Remaking Old Magic with a Little Toothpaste and Elbow Grease
When I was a kid, one of my favourite chores was polishing silverware. I can't say how many times I was asked to do it, though it couldn't have been very many. Most of the time the good silverware lived in a heavy wooden chest on the top shelf of the hall closet, waiting patiently for a few holiday dinners a year. But every once in awhile it would be brought down and placed on the big table on an otherwise unremarkable Saturday, and I would be set up with a little blue tin of silver polish and a soft white cloth. I would methodically work my way through the curious array of oversized spoons and undersized forks and oddly shaped knives, genuinely enjoying myself. I wish I could say my pleasure came from being able to contribute to family celebrations, but the truth is that I just really liked watching the tarnish disappear beneath my fingers. It didn't feel like cleaning; it felt like I was conducting a ceremony to remove a curse.
It felt like magic.
Decades later, I don't keep a silver chest in my own home. But when my mom moved a few months ago, I ended up with two silver... goblets? Flutes? Chalices? I don't know how different cup shapes are defined. Whatever they're called, they'd never been part of my polishing duties as a youth. But they were definitely in need of a little shining up now.

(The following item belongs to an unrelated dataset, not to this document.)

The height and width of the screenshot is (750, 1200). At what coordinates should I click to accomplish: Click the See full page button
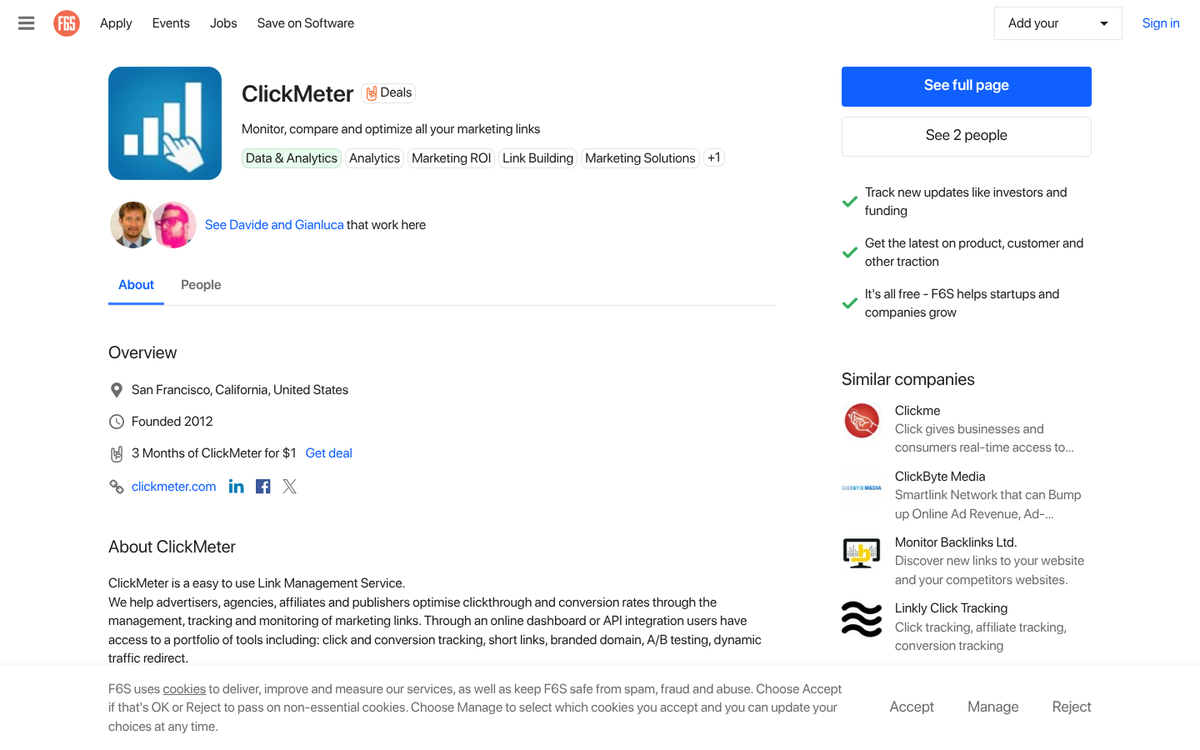(965, 86)
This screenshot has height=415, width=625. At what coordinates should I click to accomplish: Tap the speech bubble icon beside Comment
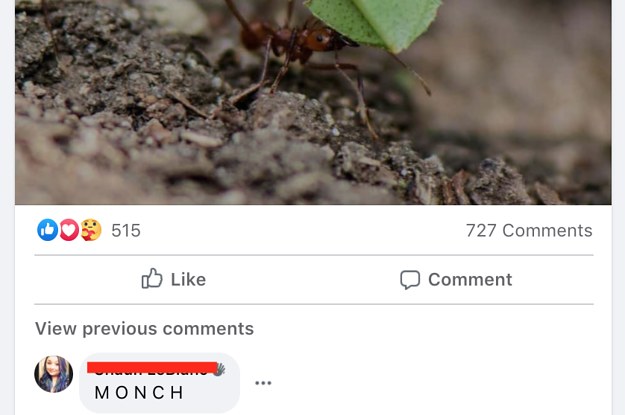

I was excited to be on polish duty again, but I wasn't excited about the idea of the silver polish itself. In the years that have passed, much of the world and I have learned a lot more about how our everyday actions impact the environment. The thick smelly liquid I remembered no longer seemed like the best choice for the job. So I asked the internet for silver polish alternatives and found that toothpaste was on the list. Something that I put in my mouth twice a day already? Sounded good and non-toxic to me.
Sadly, I didn't think to take a true before shot, but here's an "in between" shot, after I'd cleaned the first cup but not started on the second:
Now I just need to figure put what our our shiny goblet-chalice-flute-cups are actually called, and decide what suitably magical thing they should hold in their new home on our bookshelf. Suggestions on both fronts are welcome.